By exchanging military uniform for presidential office under a carefully managed civilian façade, Min Aung Hlaing has sought to transform himself from coup leader into head of state. While the elections did not confer popular legitimacy, they ticked a big box for him and provided governments seeking renewed engagement with a convenient procedural justification.

Having secured his position at home, Min Aung Hlaing's outward turn toward India, China, Laos, and Thailand will likely expand into demands to reclaim Myanmar's Asean chairmanship and the United Nations seat currently held by an ambassador from the pre-coup National League for Democracy-led government under Aung San Suu Kyi. In short, he is trying to turn military survival into regional acceptance, political recognition and eventually international legitimacy.

This changing diplomatic landscape presents Asean with a daunting dilemma. For more than five years, the Southeast Asian bloc has relied on its Five-Point Consensus (5PC) as the principal framework for addressing Myanmar's conflict.

Despite having signed it, Min Aung Hlaing has ignored 5PC commitments while Asean has remained divided over how to respond. Now that Laos, Thailand, and other member states are likely to engage the post-election Min Aung Hlaing-led government, Asean has to be careful not to do so too soon without concessions.

For example, if it is later discovered that Aung San Suu Kyi is not alive and well, Asean could lose credibility and centrality among major external partners, except China and Russia. If anything happens to ASSK under Min Aung Hlaing's watch, the Asean-centred summits later this year and next year may be boycotted by major world leaders. Similarly, as many thousands of Myanmar people have been killed and maimed by the junta government over the course of the civil war, the re-entry of Min Aung Hlaing also can be an attendance breaker for a range of Asean's external dialogue partners.

Meanwhile, if the resistance forces intend to put a stop to the military-backed government's gathering momentum, they would have to shift battlefield directions and soon turn the tide of the civil war in their favour, including a complete overhaul of the NUG leadership and its replacement with younger faces who are doing the actual fighting inside the country.

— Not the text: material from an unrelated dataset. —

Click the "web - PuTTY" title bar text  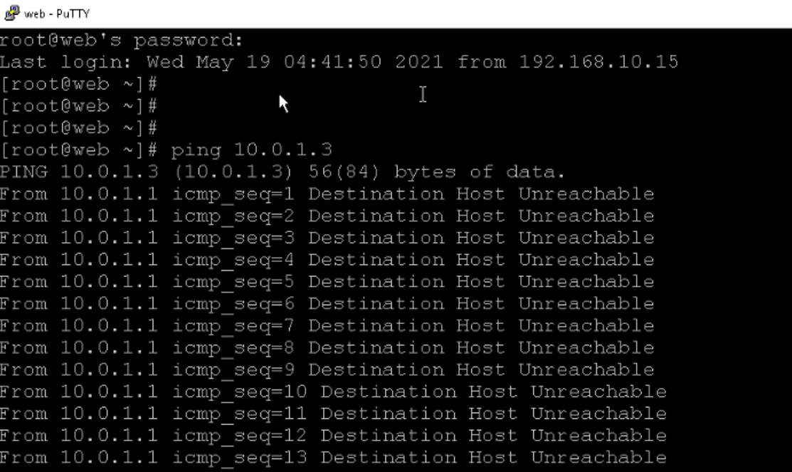click(57, 14)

For Asean, re-engagement may be inevitable. But doing so prematurely would reward defiance, diminish Asean's credibility, and weaken the very centrality on which the organisation's relevance and effectiveness ultimately depend.

Thitinan Pongsudhirak, PhD, is a professor and senior fellow of the Institute of Security and International Studies at Chulalongkorn University's Faculty of Political Science. He is also a non-resident associate with the Southeast Asia Centre at the London School of Economics.